▸ **Assignment**
Every line from the start of the records below to the line containing "Click plus icon beside from question bank" should be retyped exactly, that line included, and no others.

Dataset entries
=-=-=-=-=

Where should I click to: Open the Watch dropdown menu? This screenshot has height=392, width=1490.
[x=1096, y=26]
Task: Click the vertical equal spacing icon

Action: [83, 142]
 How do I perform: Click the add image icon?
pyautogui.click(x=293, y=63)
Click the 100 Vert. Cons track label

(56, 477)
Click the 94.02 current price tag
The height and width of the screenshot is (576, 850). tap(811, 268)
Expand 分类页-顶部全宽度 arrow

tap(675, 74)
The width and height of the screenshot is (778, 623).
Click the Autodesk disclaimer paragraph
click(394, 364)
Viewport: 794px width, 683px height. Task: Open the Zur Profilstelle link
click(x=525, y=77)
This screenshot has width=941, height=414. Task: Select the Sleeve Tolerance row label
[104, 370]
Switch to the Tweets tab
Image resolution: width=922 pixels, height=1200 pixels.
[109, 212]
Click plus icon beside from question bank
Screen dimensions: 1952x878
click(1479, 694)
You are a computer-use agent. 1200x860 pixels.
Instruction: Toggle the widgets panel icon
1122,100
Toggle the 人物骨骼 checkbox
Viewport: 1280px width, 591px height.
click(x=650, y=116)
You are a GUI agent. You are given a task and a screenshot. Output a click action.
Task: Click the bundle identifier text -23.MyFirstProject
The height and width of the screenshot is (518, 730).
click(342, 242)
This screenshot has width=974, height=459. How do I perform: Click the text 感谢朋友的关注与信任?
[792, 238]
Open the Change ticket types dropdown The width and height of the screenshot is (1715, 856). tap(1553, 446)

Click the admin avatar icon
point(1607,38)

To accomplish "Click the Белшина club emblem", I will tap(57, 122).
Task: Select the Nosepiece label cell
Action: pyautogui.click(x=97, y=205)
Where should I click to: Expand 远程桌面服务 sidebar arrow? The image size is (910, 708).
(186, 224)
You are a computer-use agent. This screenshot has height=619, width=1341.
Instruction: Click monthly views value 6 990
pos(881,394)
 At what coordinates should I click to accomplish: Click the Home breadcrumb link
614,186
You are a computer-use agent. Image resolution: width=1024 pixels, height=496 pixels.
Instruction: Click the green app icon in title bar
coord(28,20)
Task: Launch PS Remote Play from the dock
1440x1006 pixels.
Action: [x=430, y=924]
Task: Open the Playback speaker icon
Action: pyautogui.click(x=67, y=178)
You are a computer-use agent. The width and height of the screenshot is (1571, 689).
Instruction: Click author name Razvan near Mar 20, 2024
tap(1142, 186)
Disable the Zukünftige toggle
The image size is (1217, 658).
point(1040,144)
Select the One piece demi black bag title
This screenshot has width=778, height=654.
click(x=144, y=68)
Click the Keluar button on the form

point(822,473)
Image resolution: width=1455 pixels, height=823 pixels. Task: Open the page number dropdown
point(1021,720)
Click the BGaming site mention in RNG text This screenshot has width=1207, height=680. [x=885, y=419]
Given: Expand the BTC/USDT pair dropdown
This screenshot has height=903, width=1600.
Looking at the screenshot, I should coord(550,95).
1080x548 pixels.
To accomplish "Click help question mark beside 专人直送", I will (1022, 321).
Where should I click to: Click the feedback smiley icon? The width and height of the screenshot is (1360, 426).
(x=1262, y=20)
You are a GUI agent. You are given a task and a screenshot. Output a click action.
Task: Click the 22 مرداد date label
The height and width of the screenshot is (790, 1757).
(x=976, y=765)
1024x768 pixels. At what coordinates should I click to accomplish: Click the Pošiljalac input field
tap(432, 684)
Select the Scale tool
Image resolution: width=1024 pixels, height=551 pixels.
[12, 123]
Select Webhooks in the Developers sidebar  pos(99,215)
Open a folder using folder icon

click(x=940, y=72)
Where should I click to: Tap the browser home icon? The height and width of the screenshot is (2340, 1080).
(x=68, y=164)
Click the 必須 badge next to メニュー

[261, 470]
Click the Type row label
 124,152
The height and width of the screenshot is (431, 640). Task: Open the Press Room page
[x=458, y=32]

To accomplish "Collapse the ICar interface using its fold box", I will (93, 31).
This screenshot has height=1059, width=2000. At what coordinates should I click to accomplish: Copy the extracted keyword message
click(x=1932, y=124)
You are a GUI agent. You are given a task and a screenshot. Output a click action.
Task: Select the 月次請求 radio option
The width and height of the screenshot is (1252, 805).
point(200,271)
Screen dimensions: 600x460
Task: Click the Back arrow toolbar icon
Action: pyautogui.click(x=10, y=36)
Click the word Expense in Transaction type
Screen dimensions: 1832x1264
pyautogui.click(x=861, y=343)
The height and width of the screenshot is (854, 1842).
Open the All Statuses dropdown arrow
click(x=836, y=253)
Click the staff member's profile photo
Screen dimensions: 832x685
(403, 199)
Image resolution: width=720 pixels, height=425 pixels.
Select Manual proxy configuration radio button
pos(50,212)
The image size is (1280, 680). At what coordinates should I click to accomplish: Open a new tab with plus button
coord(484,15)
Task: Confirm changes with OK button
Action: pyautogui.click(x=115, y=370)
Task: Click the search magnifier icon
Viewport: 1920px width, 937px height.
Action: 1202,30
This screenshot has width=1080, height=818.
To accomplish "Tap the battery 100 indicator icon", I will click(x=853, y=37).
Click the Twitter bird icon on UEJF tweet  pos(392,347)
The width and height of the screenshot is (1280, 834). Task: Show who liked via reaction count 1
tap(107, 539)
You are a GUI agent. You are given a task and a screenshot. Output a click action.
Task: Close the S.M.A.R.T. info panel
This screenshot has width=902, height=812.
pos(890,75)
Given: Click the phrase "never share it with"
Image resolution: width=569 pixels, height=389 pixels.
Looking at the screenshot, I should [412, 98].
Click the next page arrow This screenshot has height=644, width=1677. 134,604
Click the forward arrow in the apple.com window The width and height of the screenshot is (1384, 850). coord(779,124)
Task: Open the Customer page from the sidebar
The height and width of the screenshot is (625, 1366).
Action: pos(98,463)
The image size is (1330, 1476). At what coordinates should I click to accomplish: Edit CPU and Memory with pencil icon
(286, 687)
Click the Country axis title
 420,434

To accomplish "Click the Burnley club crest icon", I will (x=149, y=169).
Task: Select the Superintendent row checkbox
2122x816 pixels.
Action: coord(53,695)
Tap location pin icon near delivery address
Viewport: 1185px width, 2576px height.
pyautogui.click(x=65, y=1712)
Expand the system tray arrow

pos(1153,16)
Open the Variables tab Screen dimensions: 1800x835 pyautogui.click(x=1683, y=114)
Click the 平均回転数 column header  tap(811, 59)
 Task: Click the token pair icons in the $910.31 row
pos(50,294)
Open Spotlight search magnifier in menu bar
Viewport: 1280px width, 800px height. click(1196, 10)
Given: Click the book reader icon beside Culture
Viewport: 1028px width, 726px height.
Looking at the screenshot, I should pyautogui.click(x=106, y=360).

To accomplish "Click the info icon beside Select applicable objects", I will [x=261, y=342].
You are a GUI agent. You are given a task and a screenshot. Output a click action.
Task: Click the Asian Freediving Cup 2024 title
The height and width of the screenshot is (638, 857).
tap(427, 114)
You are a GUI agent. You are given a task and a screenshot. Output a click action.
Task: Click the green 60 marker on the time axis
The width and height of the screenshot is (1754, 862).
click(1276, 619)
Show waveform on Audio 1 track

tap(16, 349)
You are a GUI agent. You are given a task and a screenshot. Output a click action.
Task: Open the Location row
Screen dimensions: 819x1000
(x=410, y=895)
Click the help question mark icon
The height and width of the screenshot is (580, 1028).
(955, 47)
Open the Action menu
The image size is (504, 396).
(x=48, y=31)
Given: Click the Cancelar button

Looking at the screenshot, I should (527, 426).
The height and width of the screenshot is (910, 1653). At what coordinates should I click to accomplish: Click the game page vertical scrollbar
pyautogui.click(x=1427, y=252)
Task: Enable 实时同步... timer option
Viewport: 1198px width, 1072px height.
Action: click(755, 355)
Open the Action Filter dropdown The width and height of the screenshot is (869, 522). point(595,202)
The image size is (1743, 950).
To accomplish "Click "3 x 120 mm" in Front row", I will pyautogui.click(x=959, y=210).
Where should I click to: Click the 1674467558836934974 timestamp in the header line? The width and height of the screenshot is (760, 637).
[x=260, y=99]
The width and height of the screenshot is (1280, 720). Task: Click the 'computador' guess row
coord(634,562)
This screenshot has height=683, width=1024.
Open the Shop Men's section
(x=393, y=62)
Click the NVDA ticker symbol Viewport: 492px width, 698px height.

=-=-=-=-=

▸ **Expected answer**
Where should I click to: Open the Watch dropdown menu? This screenshot has height=392, width=1490.
[x=1096, y=26]
Task: Click the vertical equal spacing icon

Action: [83, 142]
 How do I perform: Click the add image icon?
pyautogui.click(x=293, y=63)
Click the 100 Vert. Cons track label

(56, 477)
Click the 94.02 current price tag
The height and width of the screenshot is (576, 850). tap(811, 268)
Expand 分类页-顶部全宽度 arrow

tap(675, 74)
The width and height of the screenshot is (778, 623).
Click the Autodesk disclaimer paragraph
click(394, 364)
Viewport: 794px width, 683px height. Task: Open the Zur Profilstelle link
click(x=525, y=77)
This screenshot has width=941, height=414. Task: Select the Sleeve Tolerance row label
[104, 370]
Switch to the Tweets tab
Image resolution: width=922 pixels, height=1200 pixels.
[109, 212]
Click plus icon beside from question bank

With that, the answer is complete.